Haha, that fits nice with you sig


----------



## p0Pe (Sep 6, 2010)

Decided to glasblast the reservoir lol. Just felt like a good idea, and i like the way it turned out


----------



## (FIH) The Don (Sep 6, 2010)

what color coolant? red?


----------



## p0Pe (Sep 6, 2010)

Dont know yet I cant try them all 
















But i will just go with colored fluid for the final shots, and then back to destiled


----------



## p0Pe (Sep 6, 2010)

Tryid with blue, thoughts?


----------



## (FIH) The Don (Sep 6, 2010)

that looks pretty cool i must say


----------



## p0Pe (Sep 6, 2010)

Thanks man! I will try red and all the other colors when i get them home again


----------



## (FIH) The Don (Sep 6, 2010)

all of them


----------



## p0Pe (Sep 6, 2010)

Naaah Just the best of them


----------



## p0Pe (Oct 3, 2010)

Okay guys! Time to make this interesting!

I pulled the MSI GD 85 and I5 750 from pc-beto as i will use those parts for cpu cooler testing in the future.

I had this cooler on it (titan fenrir EVO)





And at 3.8 ghz i was hitting 70/80 C (almost same temps as the stock cooler when running at 2.8 ghz lol!)
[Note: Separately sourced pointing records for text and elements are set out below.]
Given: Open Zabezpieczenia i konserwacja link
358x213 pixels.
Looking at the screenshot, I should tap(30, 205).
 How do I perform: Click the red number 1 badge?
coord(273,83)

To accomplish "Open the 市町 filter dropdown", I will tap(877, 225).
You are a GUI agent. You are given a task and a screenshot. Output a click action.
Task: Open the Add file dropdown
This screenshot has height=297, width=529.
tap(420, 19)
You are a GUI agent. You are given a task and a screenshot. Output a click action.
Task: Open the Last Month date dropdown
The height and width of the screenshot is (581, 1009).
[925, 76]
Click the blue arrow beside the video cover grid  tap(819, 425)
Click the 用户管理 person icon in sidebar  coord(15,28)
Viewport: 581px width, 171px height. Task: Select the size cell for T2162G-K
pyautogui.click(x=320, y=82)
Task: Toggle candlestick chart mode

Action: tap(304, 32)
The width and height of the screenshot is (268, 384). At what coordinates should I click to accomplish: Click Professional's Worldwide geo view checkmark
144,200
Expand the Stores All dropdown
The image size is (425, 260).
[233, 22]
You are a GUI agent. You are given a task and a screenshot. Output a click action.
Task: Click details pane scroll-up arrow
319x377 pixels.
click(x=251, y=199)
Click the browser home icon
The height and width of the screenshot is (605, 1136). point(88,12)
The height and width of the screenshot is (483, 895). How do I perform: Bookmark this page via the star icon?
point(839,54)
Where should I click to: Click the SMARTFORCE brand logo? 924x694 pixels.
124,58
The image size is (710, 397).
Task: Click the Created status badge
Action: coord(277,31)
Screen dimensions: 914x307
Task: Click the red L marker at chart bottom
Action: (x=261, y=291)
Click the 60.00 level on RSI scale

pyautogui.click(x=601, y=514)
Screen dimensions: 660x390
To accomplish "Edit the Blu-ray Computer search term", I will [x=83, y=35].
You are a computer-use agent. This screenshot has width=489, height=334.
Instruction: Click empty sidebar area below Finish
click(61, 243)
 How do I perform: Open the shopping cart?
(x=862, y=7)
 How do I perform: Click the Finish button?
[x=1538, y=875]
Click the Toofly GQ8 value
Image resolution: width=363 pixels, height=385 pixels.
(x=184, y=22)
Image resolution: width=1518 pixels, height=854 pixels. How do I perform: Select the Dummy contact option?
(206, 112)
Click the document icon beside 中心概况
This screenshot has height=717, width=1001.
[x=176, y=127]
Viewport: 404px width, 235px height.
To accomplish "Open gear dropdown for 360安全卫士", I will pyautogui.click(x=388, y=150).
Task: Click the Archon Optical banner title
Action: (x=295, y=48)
I wonder what this OBS + either an EK supreme HF or a AC cuplex kryos HF can get those temps down to

Any guesses?


----------



## Chicken Patty (Oct 3, 2010)




----------



## jasper1605 (Oct 3, 2010)

with a setup this cool I'd say -10 easy  lol


----------



## p0Pe (Oct 16, 2010)

Sorry for the bad picture, but this is just meant as a performance update





I tested the OBS! with an EK supreme HF, and a Laing ddc 10W pump, and oh boy did it have to work for it!
Hardware:
MSI gd 85 motherboard
Intel i5 760 cpu @ 4.004GHz (1.4 vcore)
Mushkin Ridgeback ram





As you can see from the cpu temps, it owns everything out there. I think the pump is limiting the results a bit, since there was little flow in the system, so i am definitely putting in a d5, or 2 18W´s!
The only cooler that gets close to the OBS! is a prolimatec armageddon with 2 noisblocker PK3 fans at full monty! And that is like having a jet tied to your head. The corsair H70 gets close to, but that thing is also very noisy at full blow:lol:

Again, thanks to Aquatuning for making this projekt a reality


----------



## jasper1605 (Oct 16, 2010)

very nice temps there!  What was your room temp when you got these?


----------



## @RaXxaa@ (Oct 20, 2010)

well at the moment it only beats a $70 max air cooler for way higer price i would go tec and cool the tec with that setup that would be nice


----------



## p0Pe (Oct 22, 2010)

jasper1605 said:


> very nice temps there!  What was your room temp when you got these?



22c +/- 1 degree 



@RaXxaa@ said:


> well at the moment it only beats a $70 max air cooler for way higer price i would go tec and cool the tec with that setup that would be nice



Heh well, the plan is to cool both cpu and gpu(´s) with this. And that would be to much for any 70$ aircooler 
In a low clock test like this, its doomed to not perform much better than the air coolers, but not that the OBS! is on low fanspeed, and the other coolers on max, and if you have ever had a H70, vantage or V6gt, you would know that that noise is like a JET!


----------



## @RaXxaa@ (Oct 27, 2010)

lol i have a diff cooler but at 2660 rpm yh it sounds likka jet but i dun need that speed most fo the tym... 
Btw cooling the gpu+gpu+gpu and cpu and nb and sb and memory etc then it would be considered....


----------